* _EXERCISE_
Apart from the images, every record below must be given again without alteration.

■ ■ ■

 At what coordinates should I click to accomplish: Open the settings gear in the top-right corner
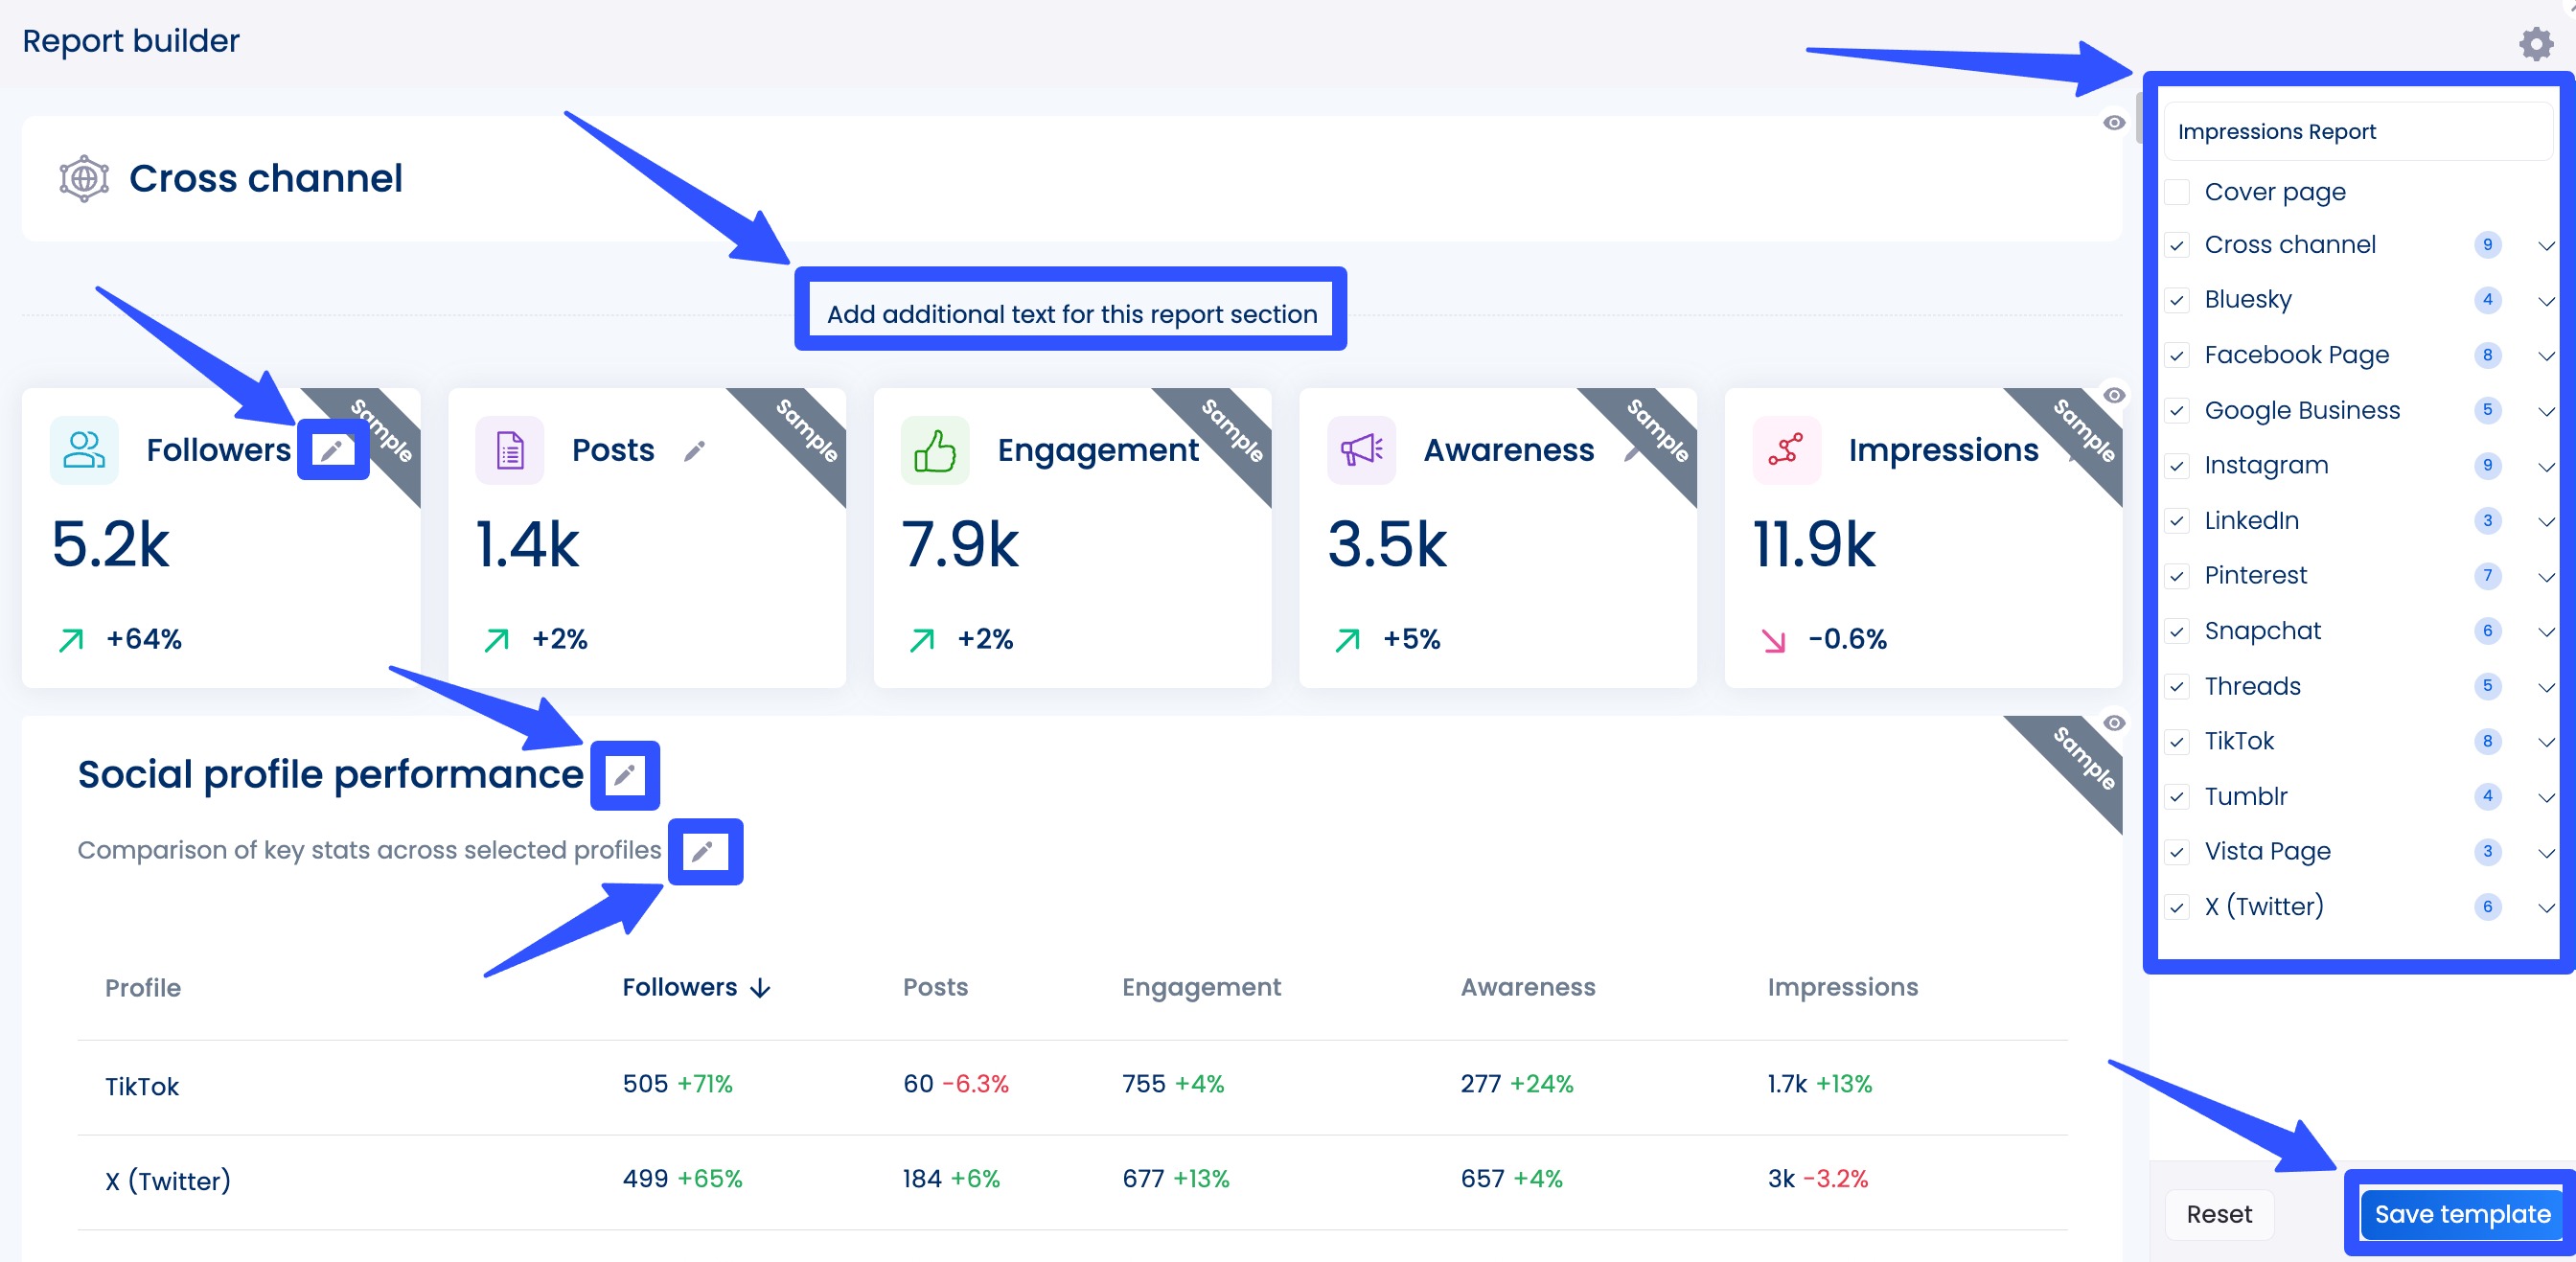tap(2537, 43)
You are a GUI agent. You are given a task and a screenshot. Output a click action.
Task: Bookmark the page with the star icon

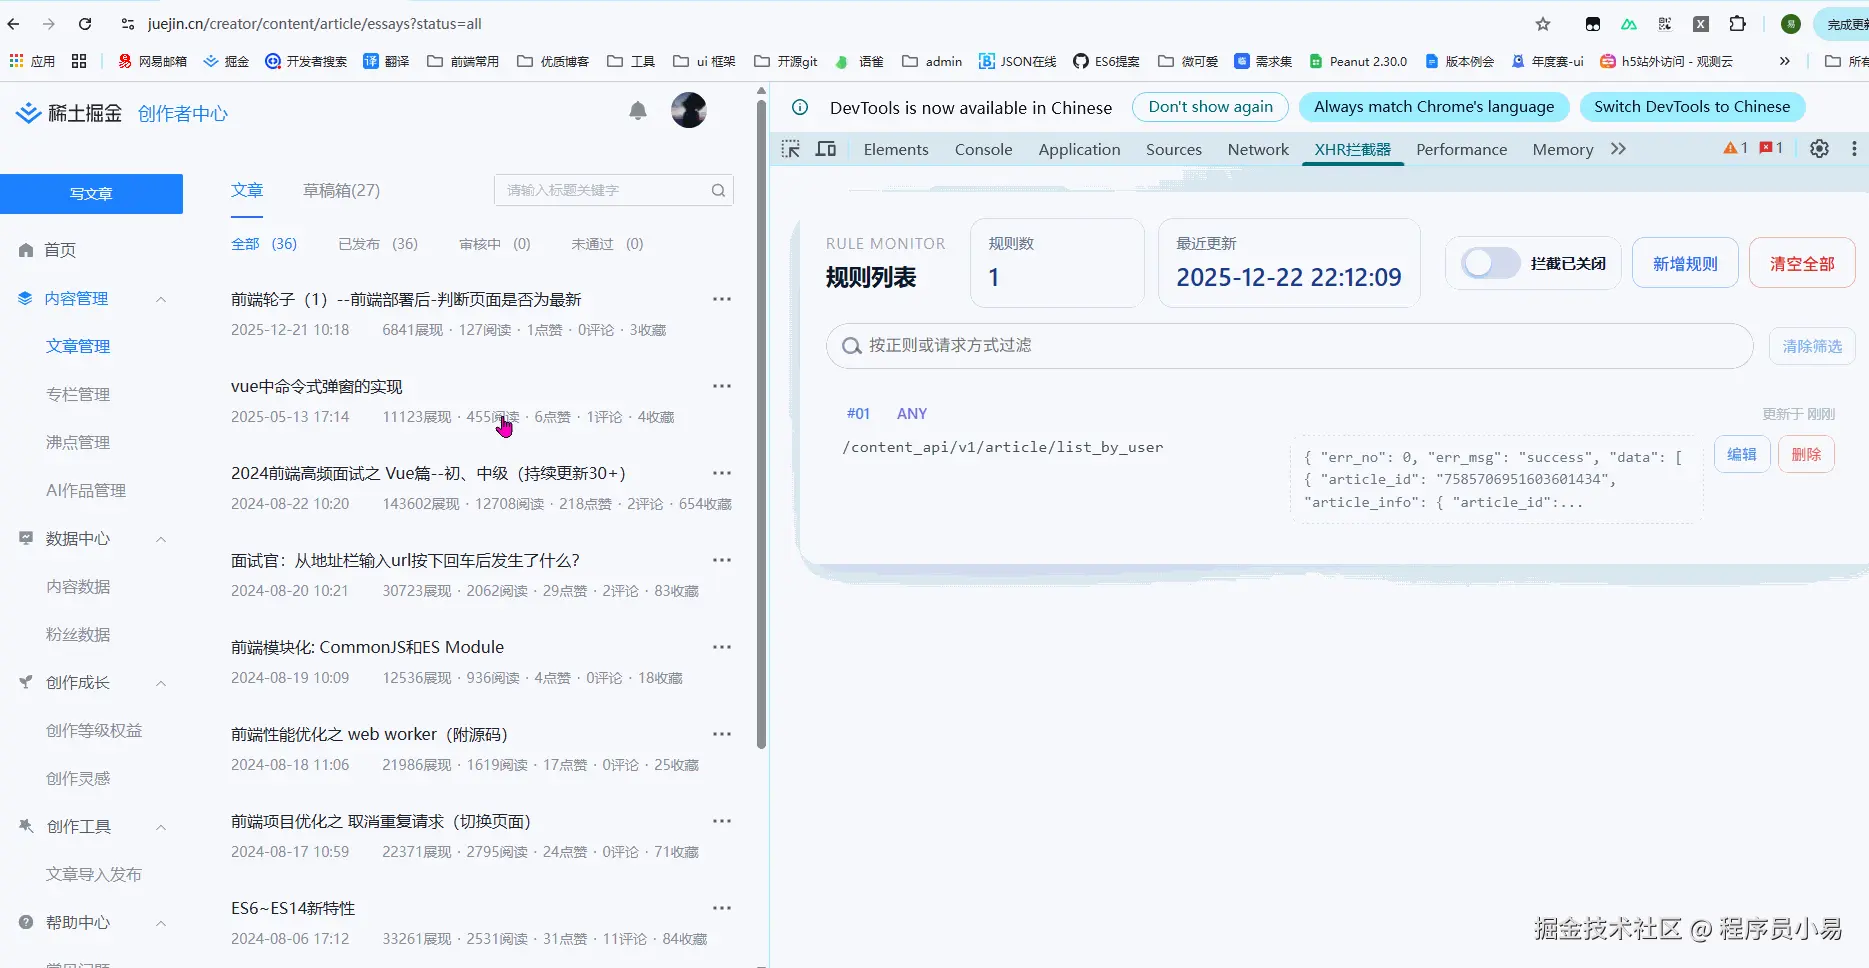(1543, 23)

■ ■ ■

* _ANSWER BOX_
 At what coordinates should I click to accomplish: Open the settings gear in the top-right corner
tap(2537, 43)
You are a GUI agent. You are given a task and a screenshot. Output a click action.
Task: Bookmark the page with the star icon

(1543, 23)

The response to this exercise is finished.